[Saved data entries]
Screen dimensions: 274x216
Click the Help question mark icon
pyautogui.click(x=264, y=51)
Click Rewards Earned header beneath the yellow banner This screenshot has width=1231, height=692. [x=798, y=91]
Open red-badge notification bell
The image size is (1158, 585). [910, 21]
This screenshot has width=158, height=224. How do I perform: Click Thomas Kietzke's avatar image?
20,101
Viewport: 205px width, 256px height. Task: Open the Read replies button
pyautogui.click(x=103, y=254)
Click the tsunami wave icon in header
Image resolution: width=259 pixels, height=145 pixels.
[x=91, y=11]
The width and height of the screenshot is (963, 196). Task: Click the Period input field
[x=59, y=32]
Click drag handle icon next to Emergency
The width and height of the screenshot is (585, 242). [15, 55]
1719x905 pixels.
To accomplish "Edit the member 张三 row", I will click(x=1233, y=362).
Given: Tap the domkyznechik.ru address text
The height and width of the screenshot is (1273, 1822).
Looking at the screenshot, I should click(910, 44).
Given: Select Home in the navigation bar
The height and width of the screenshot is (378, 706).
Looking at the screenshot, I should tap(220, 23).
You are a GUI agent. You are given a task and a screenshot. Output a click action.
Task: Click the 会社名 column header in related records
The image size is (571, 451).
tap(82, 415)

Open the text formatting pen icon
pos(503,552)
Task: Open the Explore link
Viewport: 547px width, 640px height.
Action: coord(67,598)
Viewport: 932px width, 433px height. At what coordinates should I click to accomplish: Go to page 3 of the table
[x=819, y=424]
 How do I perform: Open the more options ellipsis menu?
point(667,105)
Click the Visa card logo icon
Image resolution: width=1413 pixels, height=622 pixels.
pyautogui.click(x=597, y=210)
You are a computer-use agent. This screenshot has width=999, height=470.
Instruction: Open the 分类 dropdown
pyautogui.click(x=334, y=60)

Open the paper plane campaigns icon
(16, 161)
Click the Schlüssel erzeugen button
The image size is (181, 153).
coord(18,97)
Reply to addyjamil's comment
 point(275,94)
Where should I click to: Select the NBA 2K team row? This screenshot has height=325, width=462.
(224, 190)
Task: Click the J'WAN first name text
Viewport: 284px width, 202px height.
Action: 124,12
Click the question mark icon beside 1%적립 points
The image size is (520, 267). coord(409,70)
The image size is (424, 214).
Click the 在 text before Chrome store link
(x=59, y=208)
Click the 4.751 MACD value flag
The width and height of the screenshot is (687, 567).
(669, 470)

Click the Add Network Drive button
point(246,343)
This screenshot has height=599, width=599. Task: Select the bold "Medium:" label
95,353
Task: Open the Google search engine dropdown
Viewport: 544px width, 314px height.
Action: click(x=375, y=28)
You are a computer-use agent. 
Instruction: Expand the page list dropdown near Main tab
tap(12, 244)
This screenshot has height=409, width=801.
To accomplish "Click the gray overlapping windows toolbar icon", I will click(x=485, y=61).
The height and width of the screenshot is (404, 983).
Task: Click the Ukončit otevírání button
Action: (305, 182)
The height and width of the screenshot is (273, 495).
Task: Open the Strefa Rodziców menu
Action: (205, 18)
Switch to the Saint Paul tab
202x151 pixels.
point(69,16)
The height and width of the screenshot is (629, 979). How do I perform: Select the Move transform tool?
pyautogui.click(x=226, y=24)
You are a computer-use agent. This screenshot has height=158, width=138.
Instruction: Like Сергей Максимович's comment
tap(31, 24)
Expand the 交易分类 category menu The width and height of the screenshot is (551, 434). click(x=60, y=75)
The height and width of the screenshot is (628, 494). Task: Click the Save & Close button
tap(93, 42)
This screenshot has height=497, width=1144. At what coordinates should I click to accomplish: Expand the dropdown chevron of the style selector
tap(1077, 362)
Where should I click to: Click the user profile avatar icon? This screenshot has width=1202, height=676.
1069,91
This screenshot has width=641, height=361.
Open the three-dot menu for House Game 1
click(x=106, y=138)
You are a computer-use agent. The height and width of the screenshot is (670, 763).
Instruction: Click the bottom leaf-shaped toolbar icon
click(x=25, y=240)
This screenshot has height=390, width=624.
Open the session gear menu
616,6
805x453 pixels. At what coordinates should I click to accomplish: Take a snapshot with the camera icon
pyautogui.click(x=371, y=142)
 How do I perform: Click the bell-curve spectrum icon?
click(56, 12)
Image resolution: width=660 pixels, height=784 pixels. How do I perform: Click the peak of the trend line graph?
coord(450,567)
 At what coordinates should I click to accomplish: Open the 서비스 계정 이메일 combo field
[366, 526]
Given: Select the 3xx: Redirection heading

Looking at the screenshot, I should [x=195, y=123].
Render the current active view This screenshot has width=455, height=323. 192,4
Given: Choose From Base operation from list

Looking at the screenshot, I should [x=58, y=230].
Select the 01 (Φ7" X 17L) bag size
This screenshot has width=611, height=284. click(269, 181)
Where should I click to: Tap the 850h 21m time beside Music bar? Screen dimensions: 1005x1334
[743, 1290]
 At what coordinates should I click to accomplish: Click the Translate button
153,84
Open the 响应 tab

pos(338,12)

* Directions *
Reproduce the entries above in full, verbatim.

* Output of the task *
Screen dimensions: 274x216
Click the Help question mark icon
pyautogui.click(x=264, y=51)
Click Rewards Earned header beneath the yellow banner This screenshot has width=1231, height=692. [x=798, y=91]
Open red-badge notification bell
The image size is (1158, 585). [910, 21]
This screenshot has width=158, height=224. How do I perform: Click Thomas Kietzke's avatar image?
20,101
Viewport: 205px width, 256px height. Task: Open the Read replies button
pyautogui.click(x=103, y=254)
Click the tsunami wave icon in header
Image resolution: width=259 pixels, height=145 pixels.
[x=91, y=11]
The width and height of the screenshot is (963, 196). Task: Click the Period input field
[x=59, y=32]
Click drag handle icon next to Emergency
The width and height of the screenshot is (585, 242). [15, 55]
1719x905 pixels.
To accomplish "Edit the member 张三 row", I will click(x=1233, y=362).
Given: Tap the domkyznechik.ru address text
The height and width of the screenshot is (1273, 1822).
Looking at the screenshot, I should click(910, 44).
Given: Select Home in the navigation bar
The height and width of the screenshot is (378, 706).
Looking at the screenshot, I should tap(220, 23).
You are a GUI agent. You are given a task and a screenshot. Output a click action.
Task: Click the 会社名 column header in related records
The image size is (571, 451).
tap(82, 415)

Open the text formatting pen icon
pos(503,552)
Task: Open the Explore link
Viewport: 547px width, 640px height.
Action: coord(67,598)
Viewport: 932px width, 433px height. At what coordinates should I click to accomplish: Go to page 3 of the table
[x=819, y=424]
 How do I perform: Open the more options ellipsis menu?
point(667,105)
Click the Visa card logo icon
Image resolution: width=1413 pixels, height=622 pixels.
pyautogui.click(x=597, y=210)
You are a computer-use agent. This screenshot has width=999, height=470.
Instruction: Open the 分类 dropdown
pyautogui.click(x=334, y=60)

Open the paper plane campaigns icon
(16, 161)
Click the Schlüssel erzeugen button
The image size is (181, 153).
coord(18,97)
Reply to addyjamil's comment
 point(275,94)
Where should I click to: Select the NBA 2K team row? This screenshot has height=325, width=462.
(224, 190)
Task: Click the J'WAN first name text
Viewport: 284px width, 202px height.
Action: 124,12
Click the question mark icon beside 1%적립 points
The image size is (520, 267). coord(409,70)
The image size is (424, 214).
Click the 在 text before Chrome store link
(x=59, y=208)
Click the 4.751 MACD value flag
The width and height of the screenshot is (687, 567).
(669, 470)

Click the Add Network Drive button
point(246,343)
This screenshot has height=599, width=599. Task: Select the bold "Medium:" label
95,353
Task: Open the Google search engine dropdown
Viewport: 544px width, 314px height.
Action: click(x=375, y=28)
You are a computer-use agent. 
Instruction: Expand the page list dropdown near Main tab
tap(12, 244)
This screenshot has height=409, width=801.
To accomplish "Click the gray overlapping windows toolbar icon", I will click(x=485, y=61).
The height and width of the screenshot is (404, 983).
Task: Click the Ukončit otevírání button
Action: (305, 182)
The height and width of the screenshot is (273, 495).
Task: Open the Strefa Rodziców menu
Action: (205, 18)
Switch to the Saint Paul tab
202x151 pixels.
point(69,16)
The height and width of the screenshot is (629, 979). How do I perform: Select the Move transform tool?
pyautogui.click(x=226, y=24)
You are a computer-use agent. This screenshot has height=158, width=138.
Instruction: Like Сергей Максимович's comment
tap(31, 24)
Expand the 交易分类 category menu The width and height of the screenshot is (551, 434). click(x=60, y=75)
The height and width of the screenshot is (628, 494). Task: Click the Save & Close button
tap(93, 42)
This screenshot has height=497, width=1144. At what coordinates should I click to accomplish: Expand the dropdown chevron of the style selector
tap(1077, 362)
Where should I click to: Click the user profile avatar icon? This screenshot has width=1202, height=676.
1069,91
This screenshot has width=641, height=361.
Open the three-dot menu for House Game 1
click(x=106, y=138)
You are a computer-use agent. The height and width of the screenshot is (670, 763).
Instruction: Click the bottom leaf-shaped toolbar icon
click(x=25, y=240)
This screenshot has height=390, width=624.
Open the session gear menu
616,6
805x453 pixels. At what coordinates should I click to accomplish: Take a snapshot with the camera icon
pyautogui.click(x=371, y=142)
 How do I perform: Click the bell-curve spectrum icon?
click(56, 12)
Image resolution: width=660 pixels, height=784 pixels. How do I perform: Click the peak of the trend line graph?
coord(450,567)
 At what coordinates should I click to accomplish: Open the 서비스 계정 이메일 combo field
[366, 526]
Given: Select the 3xx: Redirection heading

Looking at the screenshot, I should [x=195, y=123].
Render the current active view This screenshot has width=455, height=323. 192,4
Given: Choose From Base operation from list

Looking at the screenshot, I should [x=58, y=230].
Select the 01 (Φ7" X 17L) bag size
This screenshot has width=611, height=284. click(269, 181)
Where should I click to: Tap the 850h 21m time beside Music bar? Screen dimensions: 1005x1334
[743, 1290]
 At what coordinates should I click to accomplish: Click the Translate button
153,84
Open the 响应 tab

pos(338,12)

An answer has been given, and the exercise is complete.